According to an NCAA report, which was released  Wednesday, more than 3,000 students at UNC took fake classes at the direction of counselors from the schools Academic Support Program for Student–Athletes. The fake classes at UNC were held from the years 1993 to 2011 and had no mandatory class attendance or faculty involvement. Student athletes account for almost 50 percent of the students that registered and received college credit for these courses. The courses were in the African and Afro–American Studies department and were arranged by a former department head and former office administrator with full knowledge of the University. The fake classes, which were held throughout this 18 year period of time, allowed student athletes to remain eligible to play sports. According to the report released yesterday, counselors at the school even gave rosters of the athletes and the grades they were to receive to remain eligible to play.

According to UNC-Chapel Hill Chancellor Carol Folt, “The bad actions of a few and the inaction of others failed the University’s students, faculty and alumni, and undermined the institution as a whole. This conduct could and should have been stopped much earlier by individuals in positions of influence and oversight, and others could have sounded the alarm more forcefully.”

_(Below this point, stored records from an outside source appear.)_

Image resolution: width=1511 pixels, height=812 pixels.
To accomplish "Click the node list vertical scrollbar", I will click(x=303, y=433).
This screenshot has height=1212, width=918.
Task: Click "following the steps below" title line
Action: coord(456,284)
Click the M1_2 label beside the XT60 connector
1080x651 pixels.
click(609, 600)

The question now becomes what action will the NCAA take against the school since most of the players were in the football or basketball program. It was during this time period of fake classes that the school won five national titles and was under the leadership of basketball coach Dean Smith and athletic director John Swofford. The investigation was launched by the NCAA and lasted more than eight months which surprised many at the college. So far, at least nine University employees are fired or are under disciplinary review. The University has refused to identify terminated employees or those under review.